Péguy

Le 5 septembre 1914, près de Villeroy, à l’âge de 41 ans, le lieutenant Charles Péguy disparaît au feu,  tué  d’une balle en pleine tête. La commémoration de 1914 est peut-être l’occasion de dire en quel sens ce qui prit très vite l’allure d’une œuvre prophétique doit continuer à nous instruire.

Péguy, effectivement, s’est voulu prophète : par la parole, une parole appliquée à transcrire le tremblement de l’histoire  – les siècles des siècles d’une histoire à la Michelet, fécondée à tout instant par cette littérature apprise sur les bancs des écoles de la  Troisième qui naissait, c’est-à-dire qui vivait sa « réforme intellectuelle et morale » : « la République, notre royaume de France ! » Prophète, donc, au sens de la Poésie, au sens de l’Histoire, au sens de la Littérature, prophète de par sa phrase vertigineuse, où chaque mot en charge de la totalité du passé, par une modification infime  module dans un tournoiement infini les chances de l’imprévisible qui vient. Prophète surtout – et c’est ce que je voudrais maintenant m’employer à dire – au sens littéral de la prophétie juive. Car c’est peut-être l’Affaire Dreyfus – l’Affaire – qui révèle Péguy à lui-même. En témoigne, en 1907, Notre jeunesse.

Un leit-motiv dans cet incroyable livre : « Tout commence en mystique et finit en politique ». La « mystique », c’est donc le contraire de la politique. La politique est la gestion du possible, l’organisation du présent orienté sur un avenir maîtrisable, et surtout cette habileté à ignorer ce qui de la vie n’est pas le possible. Ulysse se faisant attacher au mât de son navire  est  le héros de la politique, trichant avec le chant abyssal des sirènes. La mystique en est l’exact contraire. Pourtant, en l’occurrence Péguy découvre que la mystique ne relève pas d’un mythe grec mais est apportée à la République par le judaïsme. « Les Juifs écrira-t-il plus tard, lisent depuis toujours, les Protestants lisent depuis Calvin, les Catholiques depuis Jules Ferry ». C’est un mot, mais ce n’est pas qu’un mot : d’abord, Ferry, ce n’est pas si mal, et d’autre part Péguy lit, et apprend à lire en un lieu qui est le cœur battant de la République (la « République des lettres »), un lieu où en 1898 il découvre avec Lucien Herr, le bibliothécaire de l’Ecole normale supérieure, l’Affaire dans ce qu’elle a d’impérieux.
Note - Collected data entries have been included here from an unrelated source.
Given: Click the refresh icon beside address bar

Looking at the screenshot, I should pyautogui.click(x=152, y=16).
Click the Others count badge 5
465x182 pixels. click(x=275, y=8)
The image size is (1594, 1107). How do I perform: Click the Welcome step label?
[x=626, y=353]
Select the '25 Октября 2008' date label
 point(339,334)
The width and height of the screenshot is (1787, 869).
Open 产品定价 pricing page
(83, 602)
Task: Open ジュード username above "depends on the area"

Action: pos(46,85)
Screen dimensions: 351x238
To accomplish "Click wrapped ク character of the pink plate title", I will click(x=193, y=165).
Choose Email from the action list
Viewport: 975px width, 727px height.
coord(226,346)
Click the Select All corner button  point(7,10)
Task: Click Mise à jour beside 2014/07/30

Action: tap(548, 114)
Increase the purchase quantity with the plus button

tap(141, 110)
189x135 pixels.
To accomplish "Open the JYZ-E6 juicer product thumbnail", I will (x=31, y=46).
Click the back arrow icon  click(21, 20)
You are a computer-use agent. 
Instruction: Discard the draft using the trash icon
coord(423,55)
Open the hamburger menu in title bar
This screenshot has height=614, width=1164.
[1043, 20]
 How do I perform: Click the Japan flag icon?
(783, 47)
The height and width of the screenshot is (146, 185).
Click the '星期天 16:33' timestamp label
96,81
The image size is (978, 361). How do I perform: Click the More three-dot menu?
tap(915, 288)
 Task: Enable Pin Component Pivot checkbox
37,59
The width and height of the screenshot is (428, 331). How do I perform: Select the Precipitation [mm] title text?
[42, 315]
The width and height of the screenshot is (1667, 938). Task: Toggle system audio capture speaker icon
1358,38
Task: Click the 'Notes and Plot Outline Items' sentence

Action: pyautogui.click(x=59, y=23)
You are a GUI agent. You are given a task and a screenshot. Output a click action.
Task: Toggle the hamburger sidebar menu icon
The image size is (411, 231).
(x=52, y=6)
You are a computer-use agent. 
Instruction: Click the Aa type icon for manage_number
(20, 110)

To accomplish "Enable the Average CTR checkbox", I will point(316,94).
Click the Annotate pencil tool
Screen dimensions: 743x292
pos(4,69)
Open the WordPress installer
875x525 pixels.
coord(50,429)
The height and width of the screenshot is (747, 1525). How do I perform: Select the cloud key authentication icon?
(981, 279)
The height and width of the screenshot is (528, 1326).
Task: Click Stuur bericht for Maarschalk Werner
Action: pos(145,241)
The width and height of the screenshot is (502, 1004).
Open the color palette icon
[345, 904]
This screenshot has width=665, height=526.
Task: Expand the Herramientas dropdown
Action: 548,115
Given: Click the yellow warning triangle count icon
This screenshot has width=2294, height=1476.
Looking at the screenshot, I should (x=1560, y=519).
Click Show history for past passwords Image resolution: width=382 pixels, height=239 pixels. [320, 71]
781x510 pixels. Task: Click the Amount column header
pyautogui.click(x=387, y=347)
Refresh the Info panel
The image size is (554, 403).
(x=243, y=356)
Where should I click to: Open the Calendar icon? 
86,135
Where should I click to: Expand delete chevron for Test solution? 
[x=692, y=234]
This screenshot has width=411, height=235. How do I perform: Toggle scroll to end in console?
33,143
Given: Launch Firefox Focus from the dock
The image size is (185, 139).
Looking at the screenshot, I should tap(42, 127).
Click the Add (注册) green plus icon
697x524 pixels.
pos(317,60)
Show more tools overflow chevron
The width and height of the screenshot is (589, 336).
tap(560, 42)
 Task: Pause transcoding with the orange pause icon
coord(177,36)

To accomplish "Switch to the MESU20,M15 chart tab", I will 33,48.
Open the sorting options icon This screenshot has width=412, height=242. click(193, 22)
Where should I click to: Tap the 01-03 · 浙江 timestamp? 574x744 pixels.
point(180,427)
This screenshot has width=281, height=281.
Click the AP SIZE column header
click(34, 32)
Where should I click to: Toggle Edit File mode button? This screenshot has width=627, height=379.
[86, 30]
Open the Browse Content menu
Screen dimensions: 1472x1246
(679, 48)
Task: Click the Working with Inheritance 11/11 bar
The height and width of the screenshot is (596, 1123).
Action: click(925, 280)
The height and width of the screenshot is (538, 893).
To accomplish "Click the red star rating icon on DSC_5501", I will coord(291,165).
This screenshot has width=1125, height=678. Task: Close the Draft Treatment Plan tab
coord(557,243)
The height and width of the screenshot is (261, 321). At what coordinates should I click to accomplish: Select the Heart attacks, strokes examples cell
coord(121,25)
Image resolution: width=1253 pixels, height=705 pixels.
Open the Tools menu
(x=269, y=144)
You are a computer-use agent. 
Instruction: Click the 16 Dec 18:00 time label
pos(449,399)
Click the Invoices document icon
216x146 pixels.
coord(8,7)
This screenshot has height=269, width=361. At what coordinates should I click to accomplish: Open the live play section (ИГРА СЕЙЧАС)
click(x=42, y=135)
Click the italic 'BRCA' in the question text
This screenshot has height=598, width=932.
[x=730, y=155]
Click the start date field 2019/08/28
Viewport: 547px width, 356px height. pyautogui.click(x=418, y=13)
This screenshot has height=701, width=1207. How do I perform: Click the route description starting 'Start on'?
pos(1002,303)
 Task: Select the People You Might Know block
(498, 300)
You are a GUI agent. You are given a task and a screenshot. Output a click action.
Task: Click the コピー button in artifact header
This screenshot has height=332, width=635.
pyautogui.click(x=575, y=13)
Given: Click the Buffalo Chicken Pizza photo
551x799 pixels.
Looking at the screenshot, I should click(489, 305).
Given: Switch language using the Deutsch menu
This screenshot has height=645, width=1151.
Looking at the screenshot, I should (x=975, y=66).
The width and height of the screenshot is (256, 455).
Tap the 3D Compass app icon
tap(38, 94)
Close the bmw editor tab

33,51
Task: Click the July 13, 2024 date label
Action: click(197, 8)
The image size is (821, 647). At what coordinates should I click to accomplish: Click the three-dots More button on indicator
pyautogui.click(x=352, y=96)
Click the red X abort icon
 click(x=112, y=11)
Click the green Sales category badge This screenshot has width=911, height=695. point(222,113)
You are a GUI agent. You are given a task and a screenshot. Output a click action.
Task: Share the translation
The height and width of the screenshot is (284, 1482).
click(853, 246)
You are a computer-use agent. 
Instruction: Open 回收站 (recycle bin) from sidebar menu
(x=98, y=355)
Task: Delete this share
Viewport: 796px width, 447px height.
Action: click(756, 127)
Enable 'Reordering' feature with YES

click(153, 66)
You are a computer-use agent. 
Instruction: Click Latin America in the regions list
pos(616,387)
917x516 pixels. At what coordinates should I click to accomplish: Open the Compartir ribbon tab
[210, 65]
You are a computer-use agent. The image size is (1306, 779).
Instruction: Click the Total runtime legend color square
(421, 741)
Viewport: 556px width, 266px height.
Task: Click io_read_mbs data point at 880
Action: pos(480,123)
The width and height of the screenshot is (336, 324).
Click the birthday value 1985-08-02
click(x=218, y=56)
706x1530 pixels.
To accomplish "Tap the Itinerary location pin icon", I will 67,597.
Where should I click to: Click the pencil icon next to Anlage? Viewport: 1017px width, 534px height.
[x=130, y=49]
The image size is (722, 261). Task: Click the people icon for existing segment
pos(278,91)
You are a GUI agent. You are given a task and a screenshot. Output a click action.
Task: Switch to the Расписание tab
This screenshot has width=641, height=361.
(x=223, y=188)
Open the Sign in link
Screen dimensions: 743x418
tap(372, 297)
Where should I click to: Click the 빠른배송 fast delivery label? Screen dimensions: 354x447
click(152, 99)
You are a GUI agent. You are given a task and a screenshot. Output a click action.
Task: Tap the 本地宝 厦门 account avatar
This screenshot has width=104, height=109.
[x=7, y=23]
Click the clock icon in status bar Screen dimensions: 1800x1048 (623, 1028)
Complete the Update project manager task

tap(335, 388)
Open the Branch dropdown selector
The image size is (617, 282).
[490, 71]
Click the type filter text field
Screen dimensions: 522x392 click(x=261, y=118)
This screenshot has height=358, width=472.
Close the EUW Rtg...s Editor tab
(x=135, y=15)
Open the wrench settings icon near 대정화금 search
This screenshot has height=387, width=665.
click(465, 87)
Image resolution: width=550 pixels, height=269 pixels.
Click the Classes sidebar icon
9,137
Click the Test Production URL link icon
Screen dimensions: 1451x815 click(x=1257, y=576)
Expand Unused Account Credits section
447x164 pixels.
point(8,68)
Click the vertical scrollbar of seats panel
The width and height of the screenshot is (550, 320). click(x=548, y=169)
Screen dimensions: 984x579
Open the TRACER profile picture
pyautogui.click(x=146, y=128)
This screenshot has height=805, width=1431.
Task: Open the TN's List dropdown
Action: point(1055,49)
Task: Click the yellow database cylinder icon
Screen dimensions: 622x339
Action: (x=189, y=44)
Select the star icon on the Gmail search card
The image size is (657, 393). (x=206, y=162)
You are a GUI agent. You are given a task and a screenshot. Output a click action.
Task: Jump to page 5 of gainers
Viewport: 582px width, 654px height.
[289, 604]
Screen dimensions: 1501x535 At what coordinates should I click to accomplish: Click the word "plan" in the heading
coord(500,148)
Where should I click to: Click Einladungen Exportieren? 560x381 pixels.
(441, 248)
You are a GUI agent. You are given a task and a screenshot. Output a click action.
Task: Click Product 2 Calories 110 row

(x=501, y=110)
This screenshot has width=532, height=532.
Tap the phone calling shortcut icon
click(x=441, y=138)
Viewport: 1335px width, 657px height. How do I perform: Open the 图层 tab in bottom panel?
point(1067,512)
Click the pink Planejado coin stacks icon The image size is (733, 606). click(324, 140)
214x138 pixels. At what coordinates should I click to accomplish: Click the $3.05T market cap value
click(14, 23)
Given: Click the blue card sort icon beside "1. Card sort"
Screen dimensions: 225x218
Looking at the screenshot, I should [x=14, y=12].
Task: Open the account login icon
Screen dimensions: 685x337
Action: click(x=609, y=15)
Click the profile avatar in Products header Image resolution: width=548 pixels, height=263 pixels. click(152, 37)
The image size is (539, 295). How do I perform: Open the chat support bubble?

Mais c’est Bernard-Lazare, le prophète juif, dit-il, qui lui a donné à entendre l’inouï : comment la  troisième République a pu s’entrelacer avec  ce qui était à lire « depuis toujours » – la prophétie d’Israël – et devenir – l’antisémitisme dans ses outrances d’alors l’avait soupçonné – la République juive.

Où en sommes-nous à cet égard ? Disons, rapidement, sobrement, qu’il n’y a plus aujourd’hui d’Affaire. Comme l’aurait formulé Péguy la politique a pris le pas sur la mystique – la politique républicaine sur la mystique républicaine, la politique juive sur la mystique juive. En français vernaculaire d’aujourd’hui, nous sommes à l’époque de la mondialisation. Non que l’Europe, sur le motif précis du Judaïsme n’ait rencontré, en une tragédie absolue, de nouveau sa mystique : mais celle-ci ne s’aperçoit plus que sur le mode de la dénégation et du ressentiment – les caractéristiques de l’antisémitisme qui vient. La mondialisation nous plonge comme jamais dans le régime de ce qui fut pour Péguy la chute dans le politique. Puisse l’occasion, offerte par la commémoration, de relire sa prophétie, donner accès à l’étincelle de ce qui fut pour lui la mystique.

 

Petites colonnes :

Mona Ozouf Jules Ferry. La liberté et la tradition. Gallimard 2014. Mona Ozouf, grande historienne de la République (la première et la troisième), qui n’hésite pas à croiser son travail d’historienne avec ce que lui apporte la lecture de la littérature, s’emploie dans ce livre à réhabiliter celui qui fut l’un des hommes les plus détestés de la vie politique française – dont elle montre cependant à quel point il sut installer la troisième République dans ce qui était pour cette dernière le plus improbable, la durée.